The Reserve Bank of India has comprehensively reviewed the Priority Sector Lending (PSL) guidelines to align them with emerging national priorities and bring a sharper focus on inclusive development.
Revised PSL guidelines will enable better credit penetration to credit deficient areas; increase the lending to small and marginal farmers and weaker sections; boost credit to renewable energy, and health infrastructure.
Bank finance to start-ups (up to Rs.50 crore); loans to farmers for installation of solar power plants for solarisation of grid-connected agriculture pumps and loans for setting up Compressed Bio-Gas (CBG) plants have been included as fresh categories eligible for finance under priority sector.
The revised guidelines addressed regional disparities in the flow of priority sector credit and higher weightage has been assigned to incremental priority sector credit in ‘identified districts’ where priority sector credit flow is comparatively low.

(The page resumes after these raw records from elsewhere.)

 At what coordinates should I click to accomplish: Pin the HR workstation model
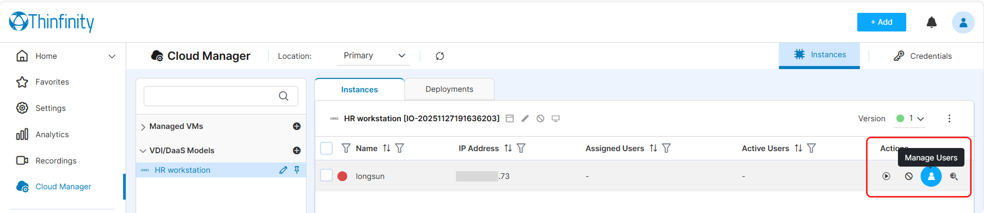click(x=297, y=170)
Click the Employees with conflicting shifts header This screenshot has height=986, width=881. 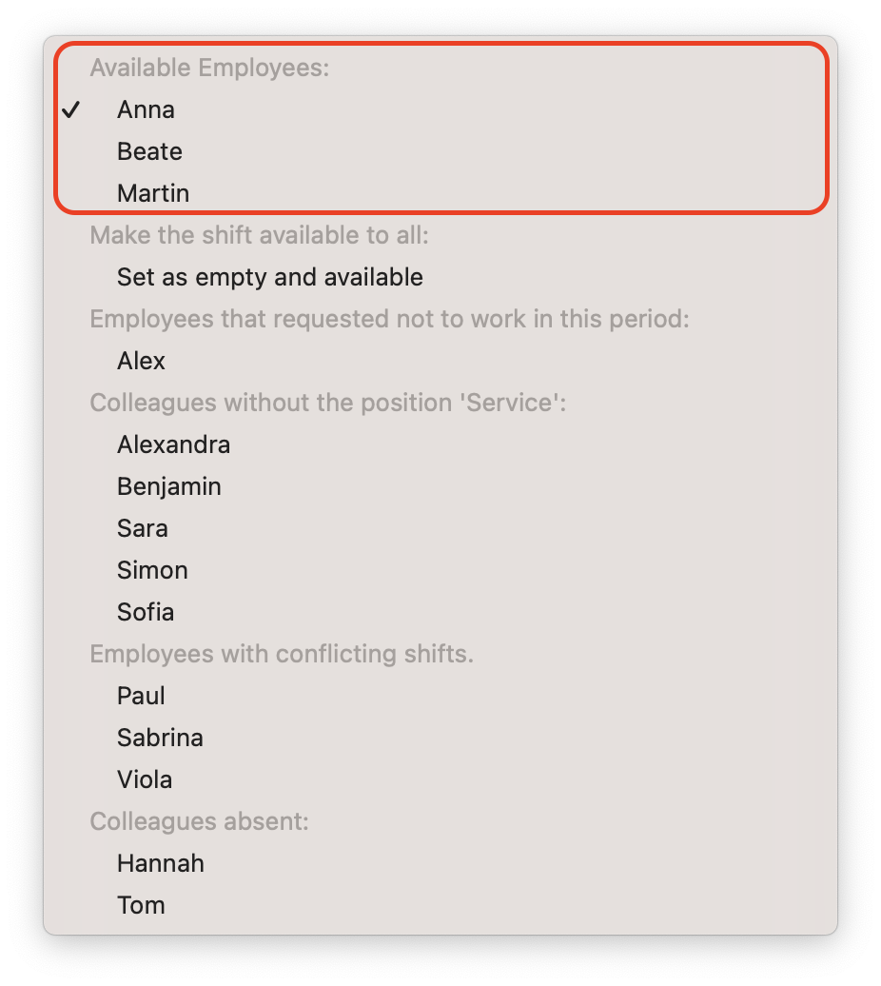(282, 654)
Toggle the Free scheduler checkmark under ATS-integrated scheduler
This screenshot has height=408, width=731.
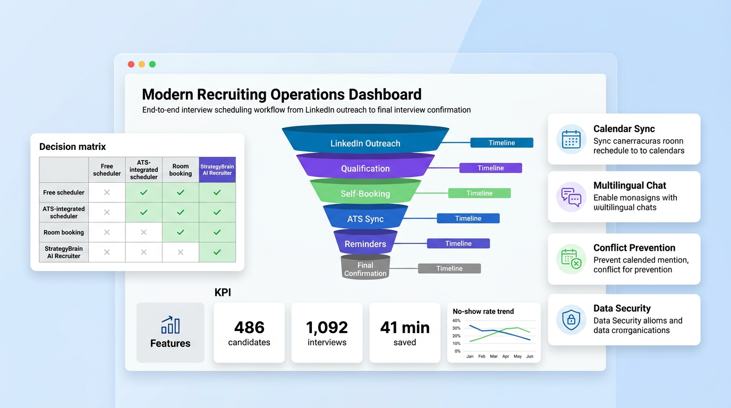(143, 192)
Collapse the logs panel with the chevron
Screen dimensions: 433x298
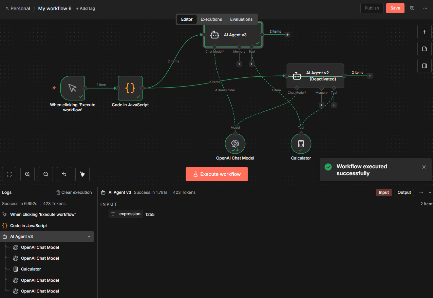coord(430,192)
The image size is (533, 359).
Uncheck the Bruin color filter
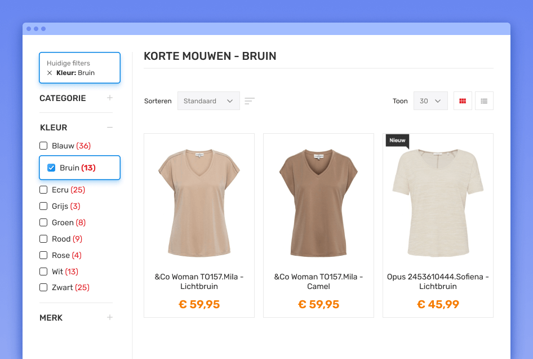point(50,168)
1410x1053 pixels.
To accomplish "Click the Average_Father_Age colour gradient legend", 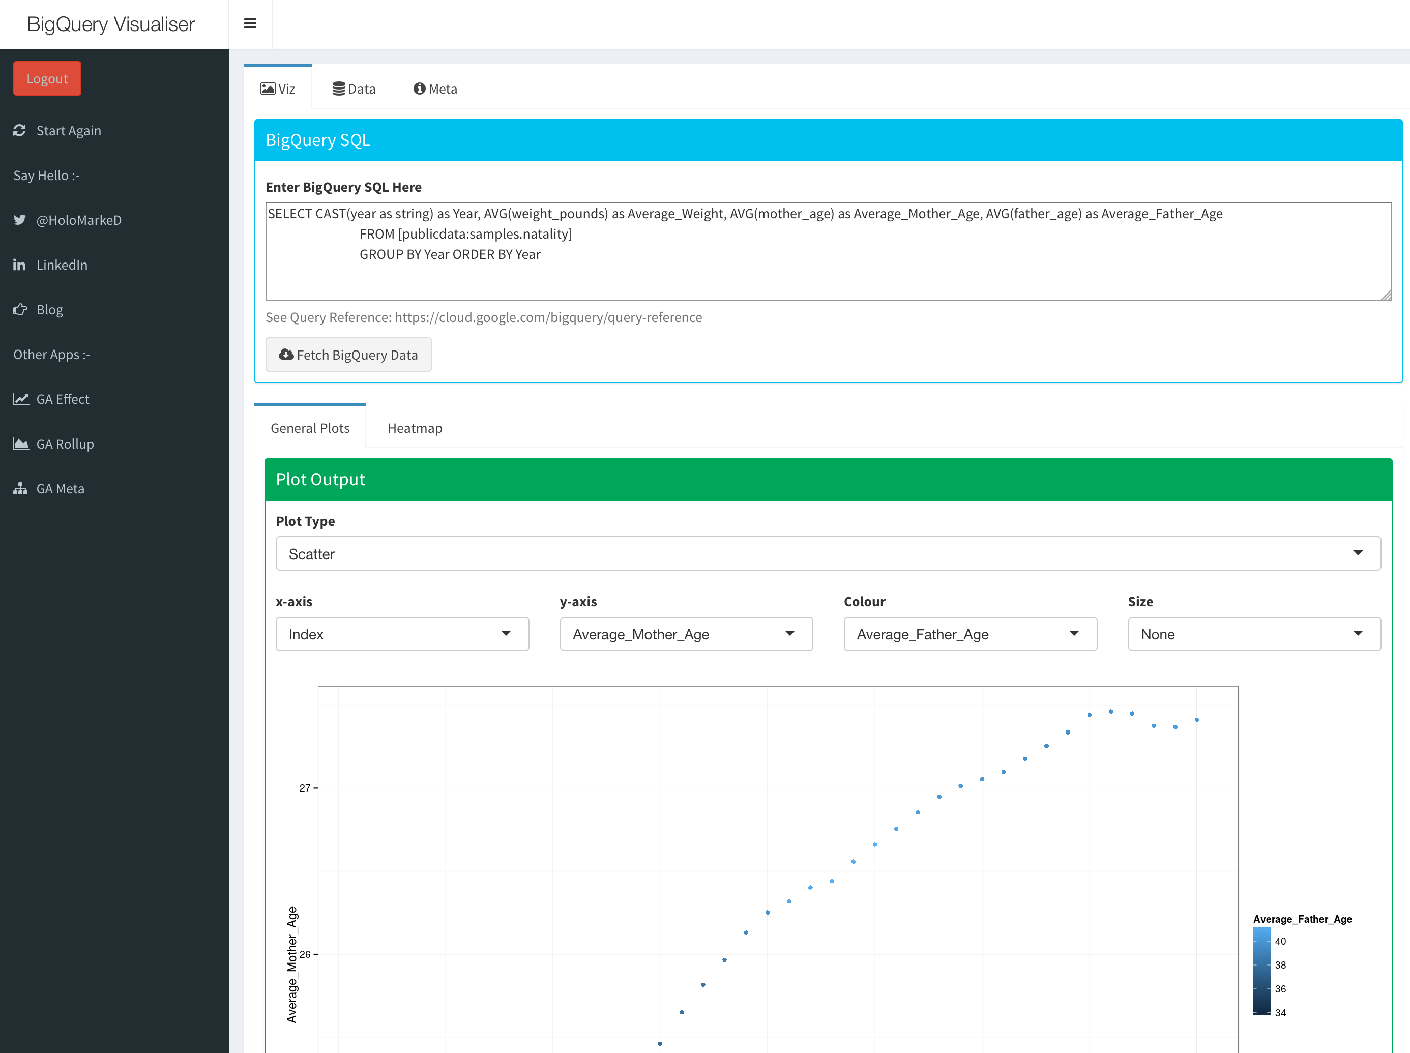I will (1261, 971).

Targets prescribed for “small and marginal farmers” and “weaker sections” are being increased in a phased manner.
Higher credit limit has been specified for Farmers Producers Organisations (FPOs)/Farmers Producers Companies (FPCs) undertaking farming with assured marketing at a pre-determined price.
Loan limits for renewable energy have been doubled. The credit limit for health infrastructure, including those under ‘Ayushman Bharat,’ has been doubled.